Task prompt: Take from the material every line that contains the word "Given".

◆ ◆ ◆

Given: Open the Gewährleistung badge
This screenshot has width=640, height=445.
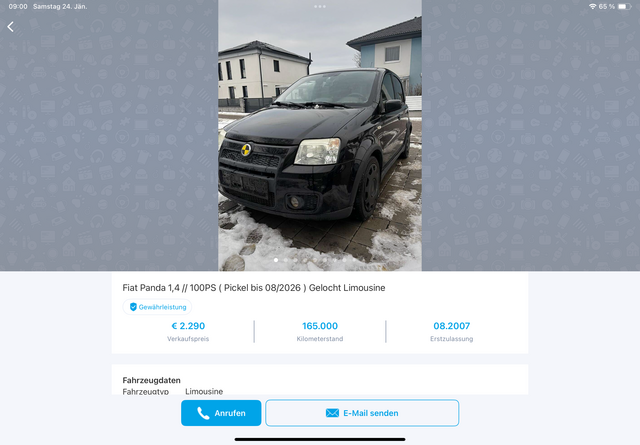Looking at the screenshot, I should (x=158, y=307).
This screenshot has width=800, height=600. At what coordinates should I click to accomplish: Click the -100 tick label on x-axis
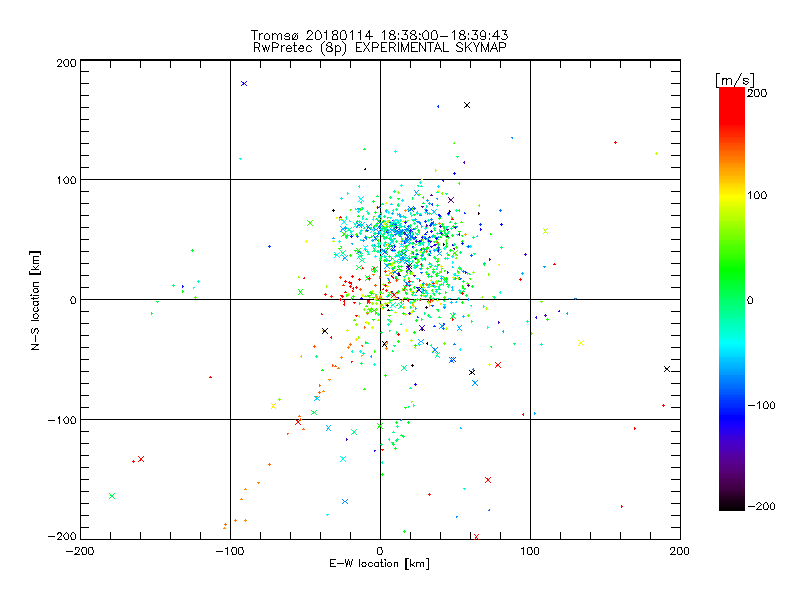pyautogui.click(x=230, y=551)
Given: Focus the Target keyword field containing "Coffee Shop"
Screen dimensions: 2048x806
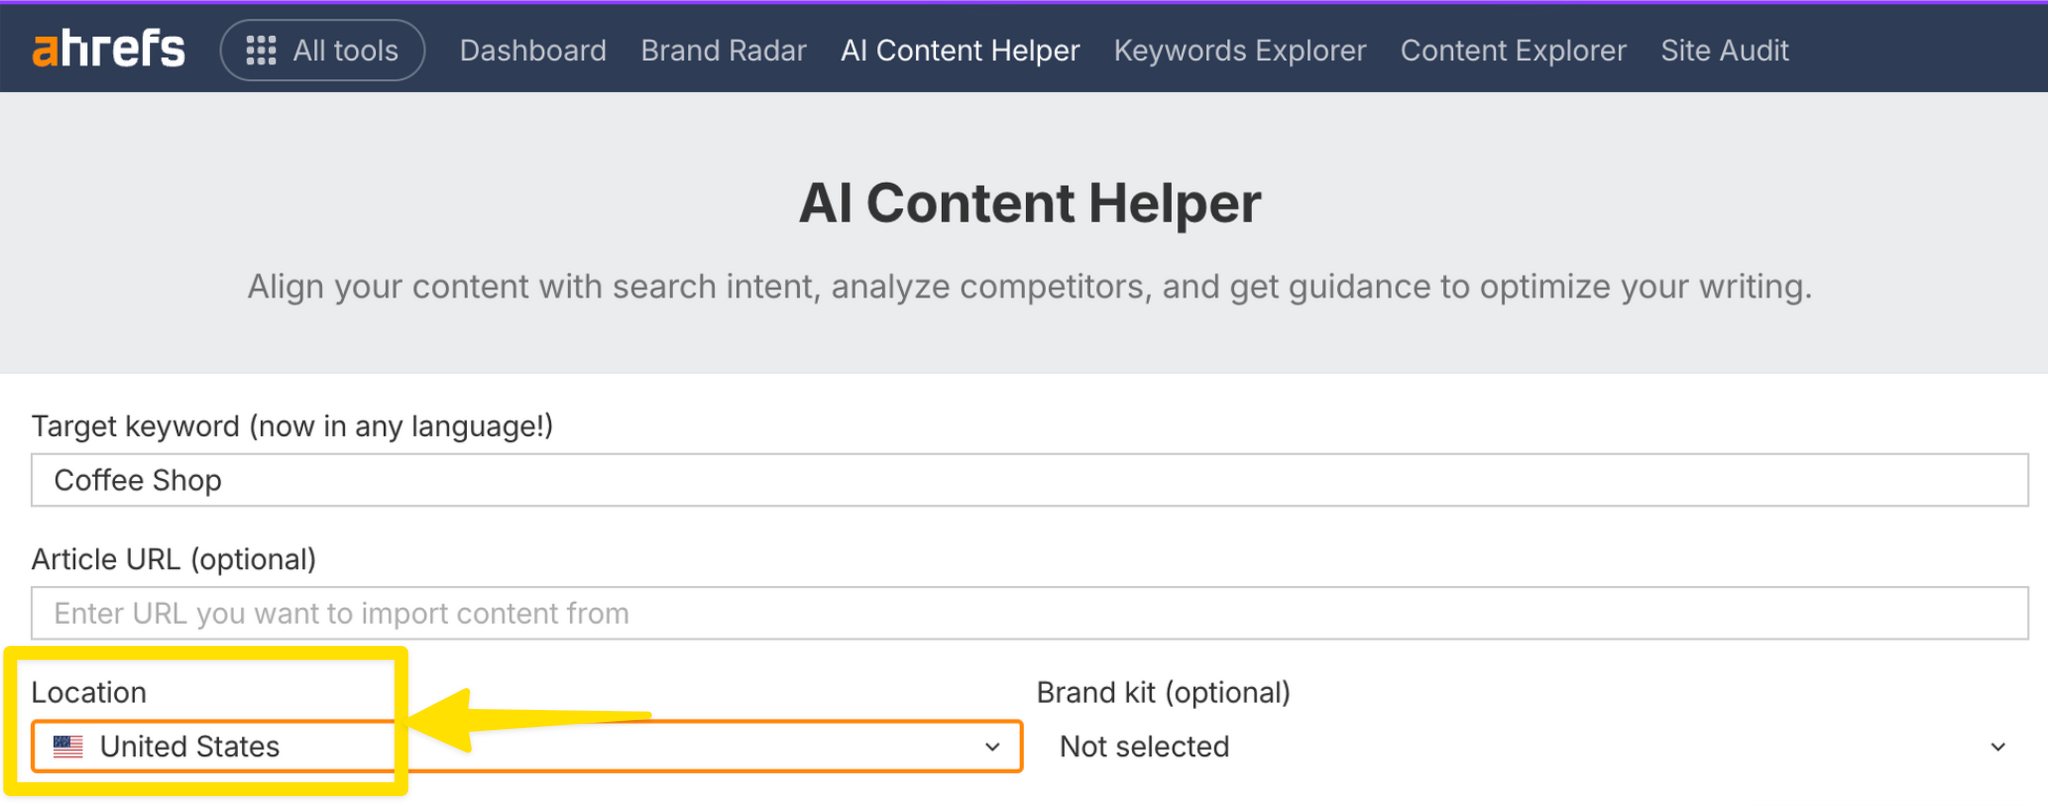Looking at the screenshot, I should [1029, 480].
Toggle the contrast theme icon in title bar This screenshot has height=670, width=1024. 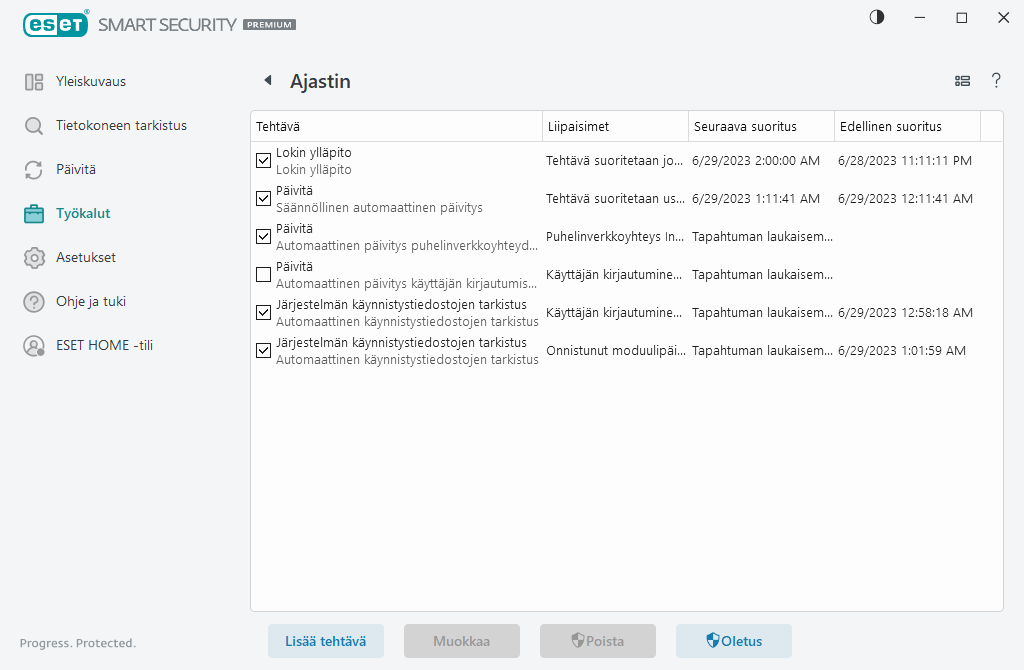(877, 17)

◆ ◆ ◆

Response area:
Given: Open the Gewährleistung badge
Given: Focus the Target keyword field containing "Coffee Shop"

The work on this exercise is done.